## TASK BRIEF:
Reproduce the text of every item below word for word, leaving the pictures out of your answer.

-*-*-

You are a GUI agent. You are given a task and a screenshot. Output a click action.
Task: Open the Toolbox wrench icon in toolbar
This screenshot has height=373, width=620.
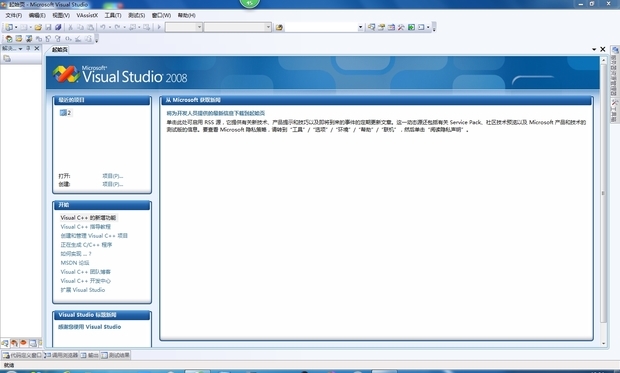pos(401,27)
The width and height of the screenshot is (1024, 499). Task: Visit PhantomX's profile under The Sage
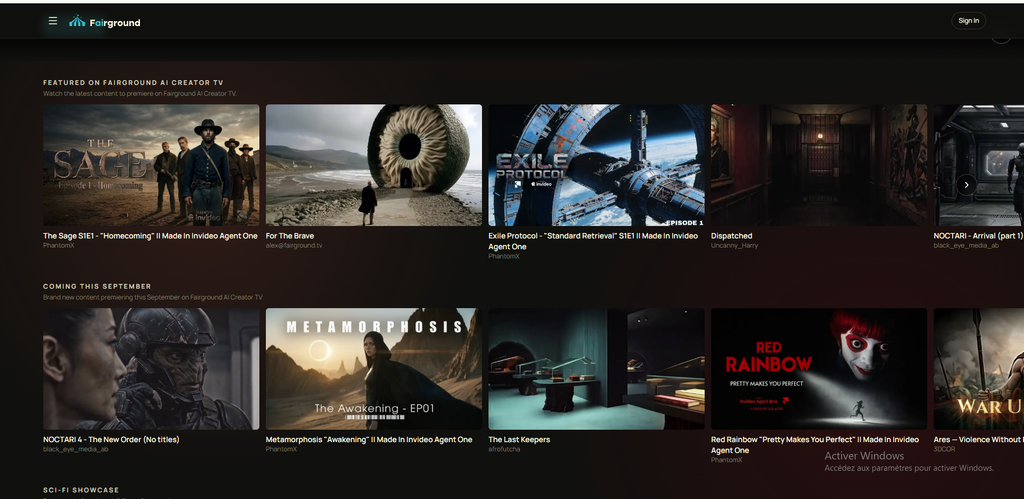click(59, 246)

-*-*-

## FINAL ANSWER:
You are a GUI agent. You are given a task and a screenshot. Output a click action.
Task: Open the Toolbox wrench icon in toolbar
This screenshot has height=373, width=620.
pos(401,27)
The width and height of the screenshot is (1024, 499). Task: Visit PhantomX's profile under The Sage
click(59, 246)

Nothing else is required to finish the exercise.